_Exercise requirements_
Please restate, exactly as written, the lines running from the beginning of the material through the line that has "You are a computer-use agent. 1439x738" in it.

══════════════════════════════

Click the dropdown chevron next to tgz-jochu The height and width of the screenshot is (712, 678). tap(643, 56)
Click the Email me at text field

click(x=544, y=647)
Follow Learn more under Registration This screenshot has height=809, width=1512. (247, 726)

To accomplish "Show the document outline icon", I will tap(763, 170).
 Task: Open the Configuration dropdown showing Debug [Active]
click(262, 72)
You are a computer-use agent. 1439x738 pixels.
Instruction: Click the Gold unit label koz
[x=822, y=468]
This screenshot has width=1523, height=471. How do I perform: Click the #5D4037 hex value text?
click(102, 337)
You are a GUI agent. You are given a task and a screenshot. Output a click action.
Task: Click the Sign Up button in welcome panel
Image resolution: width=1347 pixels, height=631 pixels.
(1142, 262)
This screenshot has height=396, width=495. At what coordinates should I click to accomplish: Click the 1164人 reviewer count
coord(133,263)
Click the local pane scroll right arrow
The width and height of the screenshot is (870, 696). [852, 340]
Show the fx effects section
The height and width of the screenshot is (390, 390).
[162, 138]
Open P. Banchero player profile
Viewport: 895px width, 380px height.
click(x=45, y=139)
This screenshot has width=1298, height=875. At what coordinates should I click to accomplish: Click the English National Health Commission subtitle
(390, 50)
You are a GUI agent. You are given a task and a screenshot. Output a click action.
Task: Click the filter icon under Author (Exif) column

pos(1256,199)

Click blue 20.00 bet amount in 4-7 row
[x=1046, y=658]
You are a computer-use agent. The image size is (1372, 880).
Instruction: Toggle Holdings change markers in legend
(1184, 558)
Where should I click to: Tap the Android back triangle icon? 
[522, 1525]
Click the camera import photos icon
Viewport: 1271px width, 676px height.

══════════════════════════════

_Output_
Click the dropdown chevron next to tgz-jochu The height and width of the screenshot is (712, 678). tap(643, 56)
Click the Email me at text field

click(x=544, y=647)
Follow Learn more under Registration This screenshot has height=809, width=1512. (247, 726)

To accomplish "Show the document outline icon", I will tap(763, 170).
 Task: Open the Configuration dropdown showing Debug [Active]
click(262, 72)
You are a computer-use agent. 1439x738 pixels.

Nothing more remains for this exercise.